Çözülecek Sorun:
Rektörün Muş'taki milli irade nöbetine katılımını anlatan haberi son cümlesinden sonra sürdürün.

Gösterilen Metin:
= = = = = = =

Muş Alparslan Üniversitesi
 
Rektörümüz Muş Milli İrade Nöbetinde

Rektörümüz Prof. Dr. Fethi Ahmet Polat, darbe girişimine karşı Milli irade nöbeti için dün akşam ilimiz meydanlarını dolduran halkla bir araya geldi. Darbe girişiminden bu yana üniversite personelimizin de aktif olarak katıldığı nöbette, Rektörümüz Prof. Dr. Polat, Ziraat bankası önünden başlayarak vatandaşlarla birlikte Belediye binasına kadar bayrak açarak kol kola yürüdü. Rektör yardımcıları Prof. Dr. Erdal Necip Yardım ve Prof. Dr. İbrahim Erdoğan, Genel Sekreter Orhan Keskintaş’ın da eşlik ettiği yürüyüşe, Vali Seddar Yavuz, Belediye Başkanı Feyat Asya ve il protokolünden birçok isim katıldı.

Vatandaşların yoğun ilgi gösterdiği gecede, rektörümüz katılımcılarla çay eşliğinde milli birlik ve beraberlik üzerine sohbet etti. Vali Yavuz ve Belediye Başkanı Asya’nın da birer konuşma yaptığı gecede, Rektörümüz Prof. Dr. Fethi Ahmet Polat’ta halka hitaben bir konuşma gerçekleştirdi. Konuşmasına “Eğilme” şiirini okuyarak başlayan Rektörümüz Prof. Dr. Polat, Atatürk Havalimanında, Vatan Caddesinde, Kızılay’da ve Bingöl’de katıldığı demokrasi nöbetlerinde Muş Halkının selamını hürriyet, izzet ve iman mücahitlerine ilettiğini, İstanbul, Ankara ve Bingöl’den Muş halkına selamlar getirdiğini söyledi.

Konuşmasında bu ülkede darbe yapmayı gerektirecek bir durum olmadığını, tüm kurumların ayakta olduğunu, tüm merkezlerin çalıştığını belirten rektörümüz Prof. Dr. Polat, dünya büyük bir buhran altında iken ekonomimizin çok sağlam olduğunu, çevremiz ateş çemberindeyken bizde huzurun hâkim olduğunu, kimsenin hayat tarzına müdahale edilmediğini vurguladı.
Rektörümüz verilen mücadelenin iman mücadelesi ve namus mücadelesi olduğunu belirterek bu halkın darbeye karşı çıkarken evden abdestini alarak koşa koşa şehit olmaya giden bir halk olduğunu ve bu halkın Türkiye’yi Libya olmaktan, Anadolu’yu Suriye olmaktan kurtardığını ifade etti.

= = = = = = =

Kaynak Alıntısı:
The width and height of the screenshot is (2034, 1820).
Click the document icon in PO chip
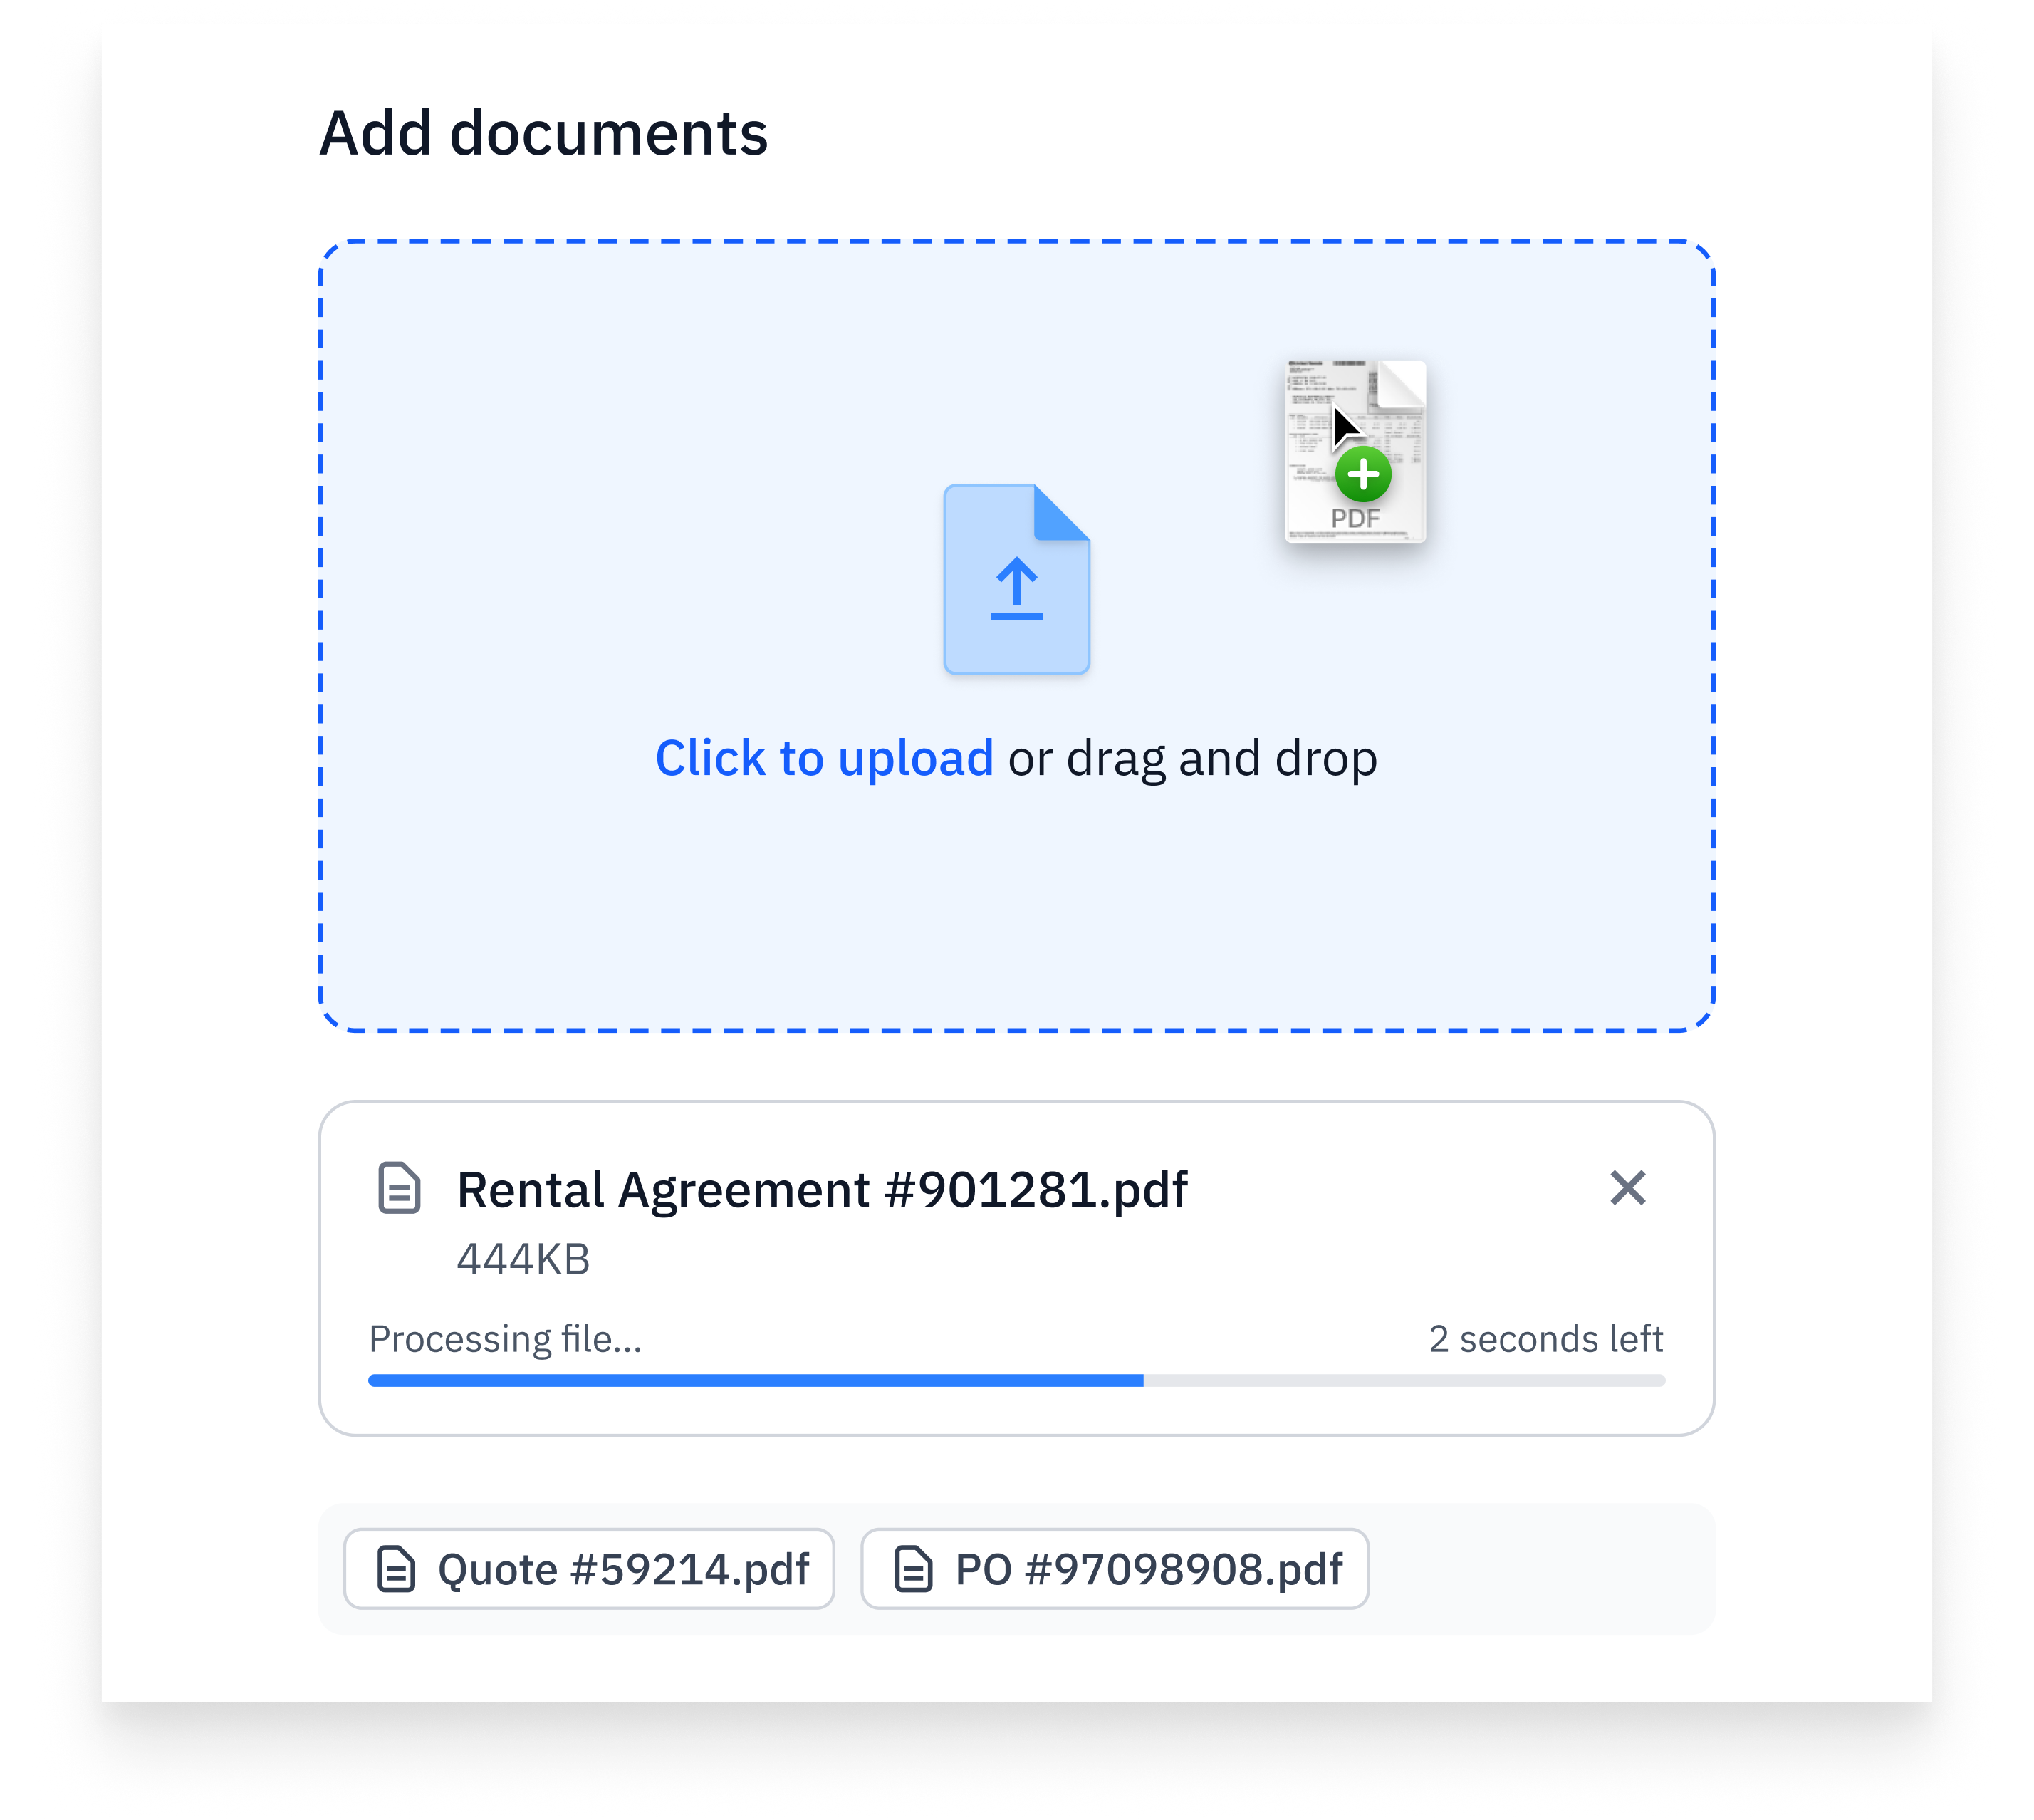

= = = = = = =

Görevin Yanıtı:
Konuşmanın ardından belediyeden valiliğe kadar yine kalabalık bir kortejle halkla kol kola yürüyüş gerçekleştirildi. Yürüyüşte rektörümüze vatandaşlar tarafından yoğun ilgi gösterildi. Yürüyüşün tamamlanmasının ardından vatandaşlarla fotoğraf çektiren rektörümüz Prof. Dr. Polat, vatandaşlarımızla sohbet ederek katılımlarından ve desteklerinden dolayı teşekkür etti. Gecenin sonunda Rektörümüz Prof. Dr. Polat, valilik önünde nöbete katılan halka İl Emniyet Müdürlüğü’nün ikramı olan çorbayı Belediye Başkanı Asya ile beraber dağıttı.

Rektörümüzün darbe karşıtı konuşmasının tam metni:

 

Aziz Muş halkı!

 

Değerli kahramanlar!

Allah’ın İslam ümmetine lütfettiği bu aziz milletin onurlu evlatları!

Mithat Cemal Kuntay bakın sizlere nasıl sesleniyor:

 

EĞİLME
Zincirin altınsa da hattâ, koparıp kır!

Susmak ne demekmiş, yere göğe haykır!

 

Vicdan bile duymaz, çıkmazsa bir âhı,

Sessiz kölelerdir, yaratan binbir ilâhı.

 

Elbet put olurlar, öpülen eller, etekler,

Elbet öpen oldukça, olur öptürecekler!

 

Hürriyet, o en son şerefindir, onu satma!

Bir Tanrı yeter, kendine bin Tanrı yaratma!

 

İnsandaki dört tane ayak devrini bilme!

Mahvolsa eğilmezdi baban, sen de eğilme!.. 

 

Değerli kardeşlerim!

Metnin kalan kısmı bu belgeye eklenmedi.